La Parodi, pertanto, non avrebbe mai digerito la cosa e si è parlato di varie sue lamentele dietro le quinte, fino alla decisione ufficiale di dire *addio *a Domenica in che, l'anno prossimo, potrebbe avere un nuovo cambio di conduzione (l'ennesimo). I papabili nomi per la guida dello storico programma ideato dal grande Corrado sono una tra Antonella Clerici, Mara Venier e Caterina Balivo.


----------



## smallball (27 Febbraio 2018)

programma da mandare in pensione al piu' presto


----------



## fabri47 (27 Febbraio 2018)

smallball ha scritto:


> programma da mandare in pensione al piu' presto


Infatti. Rai 1 doveva andare avanti con L'Arena e prolungarla fino a L'Eredità, ma purtroppo sappiamo tutti come è andata a finire ed intanto Giletti da La7 si sta godendo lo spettacolo. Domenica in è un format vecchio e che non tira più, specie tra i giovani. Inoltre, sono anni che fa flop nonostante cambino sempre i conduttori. Perfino il Kilimangiaro su Rai 3, che va in onda lo stesso giorno, è più seguito. Tanto vale mettessero quello su Rai 1.

E noi paghiamo...


----------



## sacchino (27 Febbraio 2018)

La rai è gestita in modo da far fare più ascolti a Mediaset.... sembra lo facciano apposta ...o no


----------



## Toby rosso nero (28 Febbraio 2018)

Perchè non va a condurre Sky Calcio Club assieme a suo marito? Magari di calcio ne sa più di lui.


----------



## admin (28 Febbraio 2018)

Toby rosso nero ha scritto:


> Perchè non va a condurre Sky Calcio Club assieme a suo marito? Magari di calcio ne sa più di lui.

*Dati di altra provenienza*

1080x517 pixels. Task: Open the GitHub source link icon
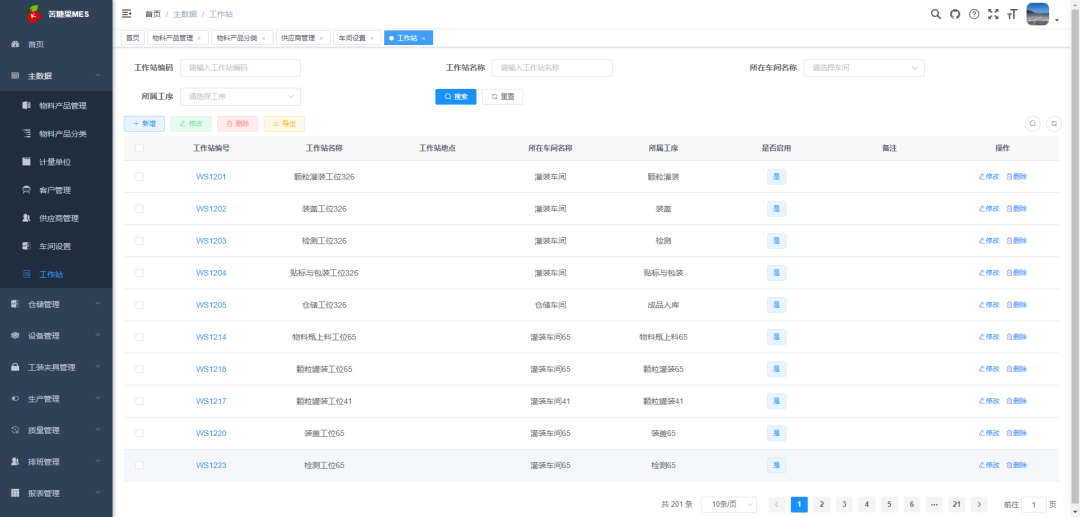pos(955,14)
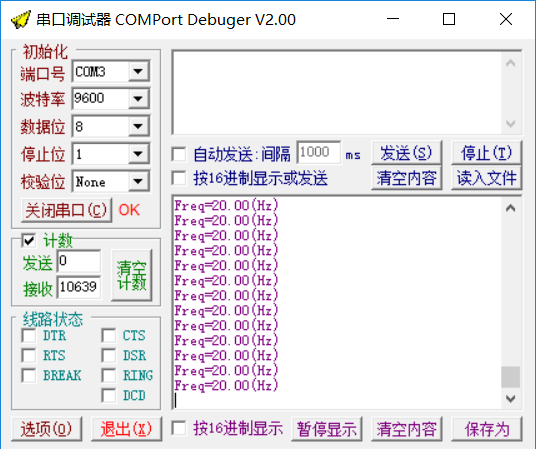Check 按16进制显示或发送 hex option

click(179, 178)
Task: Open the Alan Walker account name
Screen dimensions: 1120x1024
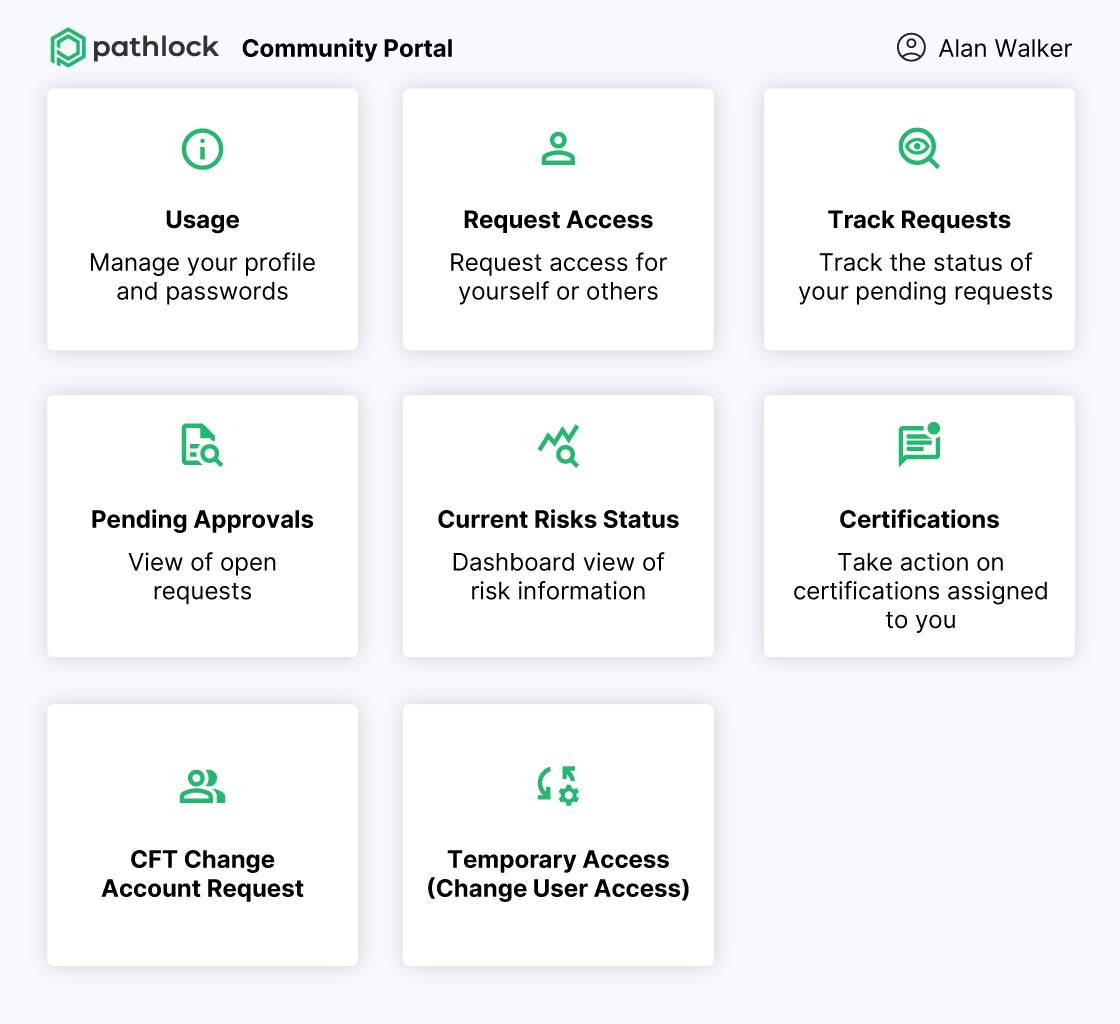Action: point(1004,49)
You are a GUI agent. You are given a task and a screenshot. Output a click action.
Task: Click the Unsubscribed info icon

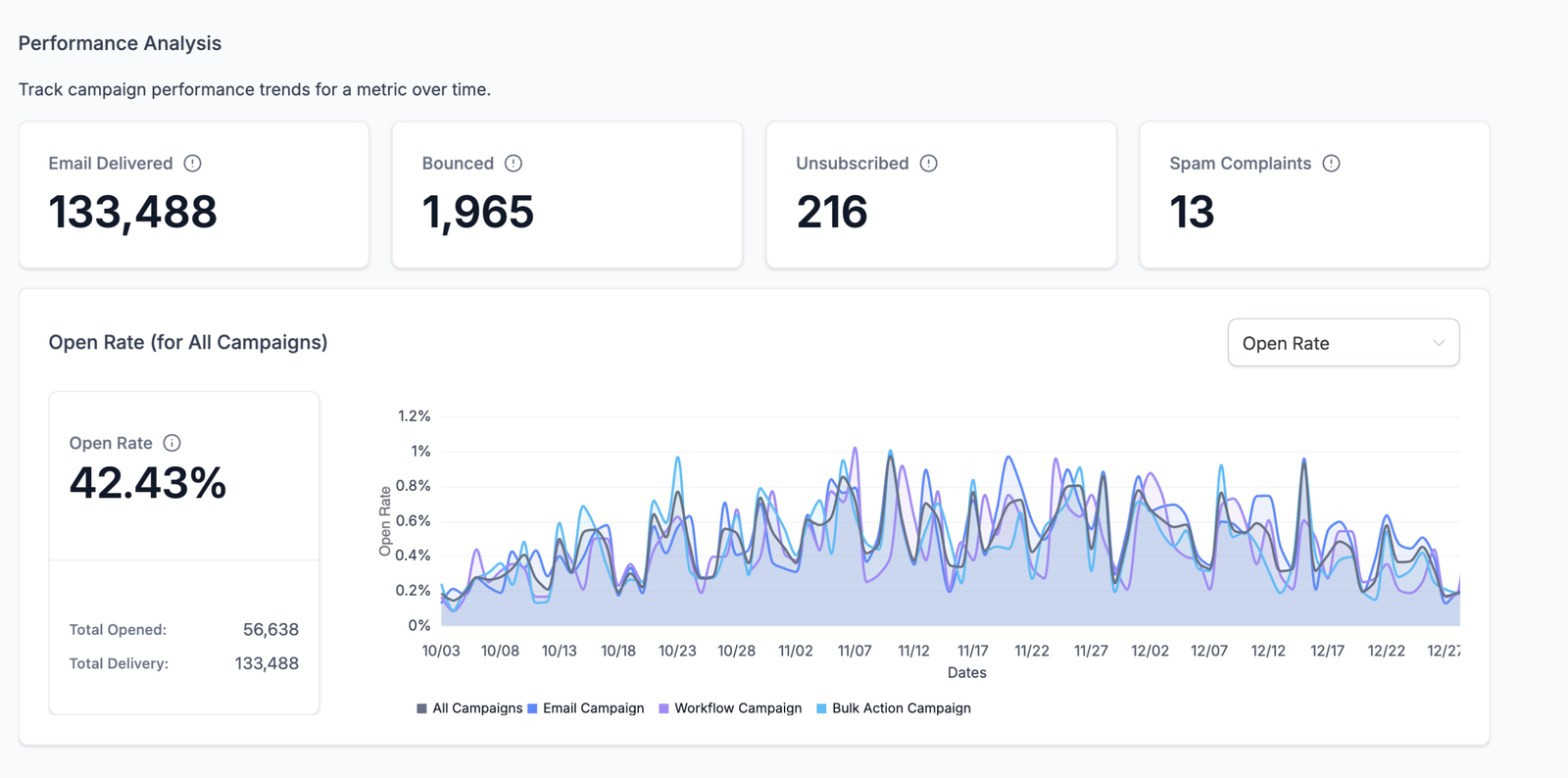point(929,164)
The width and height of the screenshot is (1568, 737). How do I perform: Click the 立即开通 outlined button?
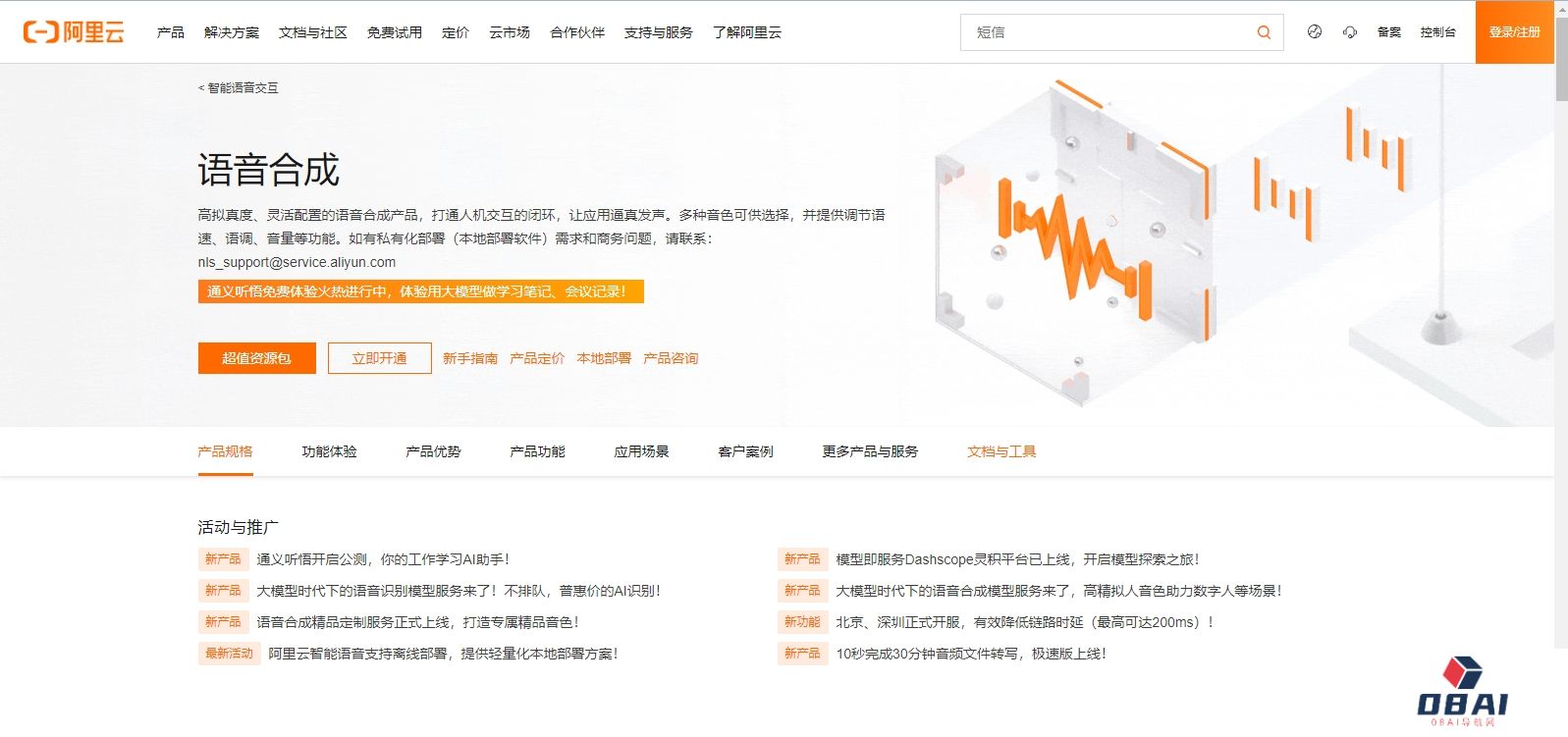tap(380, 358)
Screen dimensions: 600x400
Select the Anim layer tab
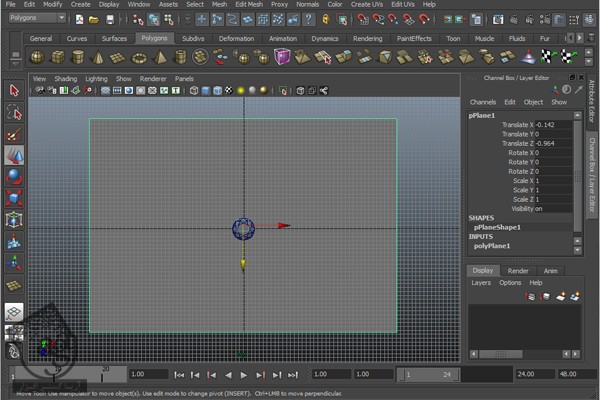click(x=550, y=270)

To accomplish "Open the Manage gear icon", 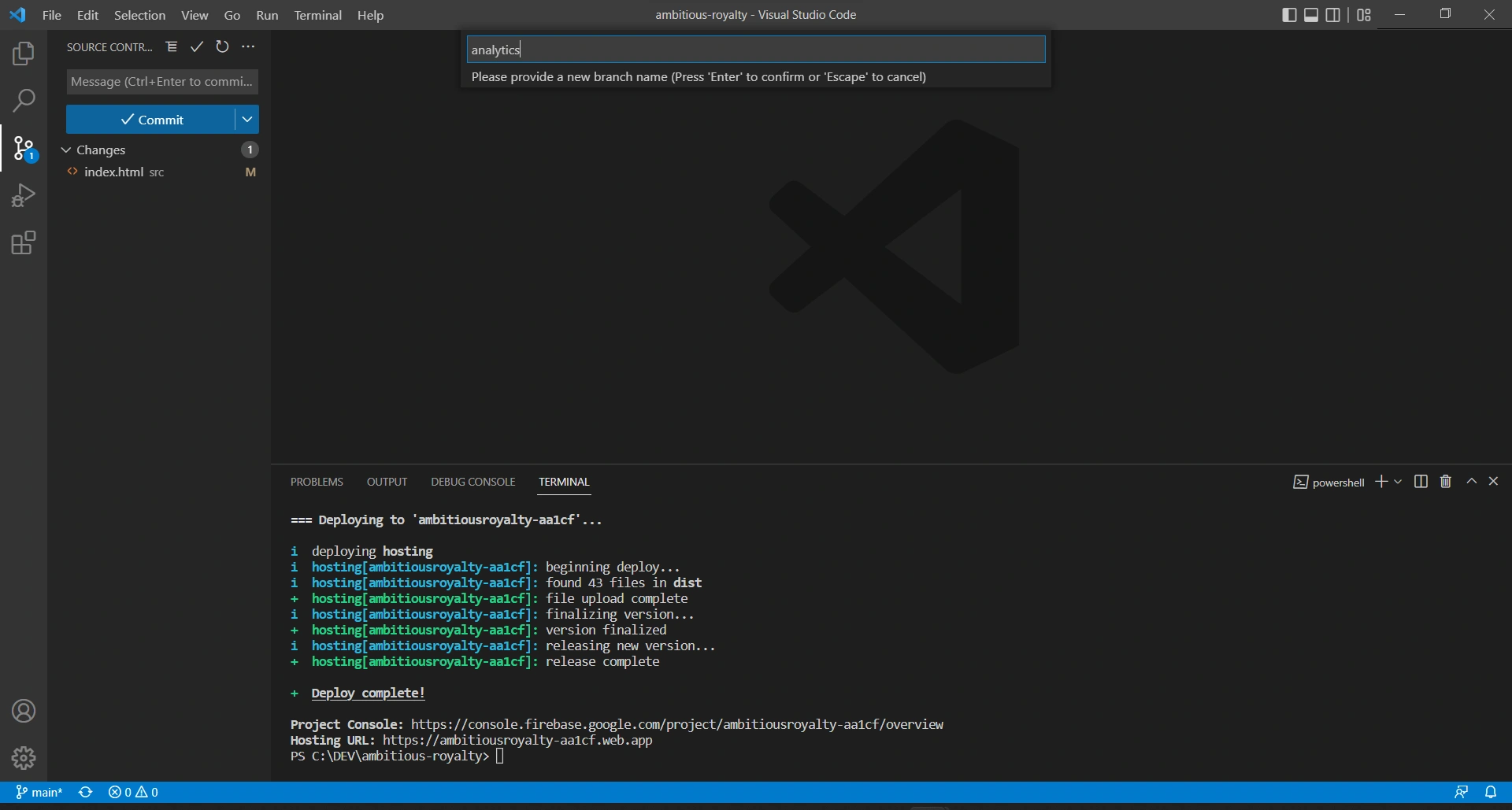I will pyautogui.click(x=24, y=758).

E sicuramente il marito capisce più di cucina che di calcio.

Potrebbero tranquillamente scambiarsi i ruoli.


----------



## smallball (28 Febbraio 2018)

Toby rosso nero ha scritto:


> Perchè non va a condurre Sky Calcio Club assieme a suo marito? Magari di calcio ne sa più di lui.



sottoscrivo


----------



## 7vinte (28 Febbraio 2018)

Admin ha scritto:


> E sicuramente il marito capisce più di cucina che di calcio.
> 
> Potrebbero tranquillamente scambiarsi i ruoli.



Per me Carressa è bravo ma si è montato la testa dopo il 2006. Prima era bravo


----------



## fabri47 (2 Marzo 2018)

*Secondo Il Giornale, per questioni di "vincoli di contratto" (accordi economici prestabiliti, tra cui il pagamento di una penale in caso di abbandono anticipato), Benedetta Parodi ha deciso di rimanere a Domenica in fino alla fine dell'edizione in corso.*


----------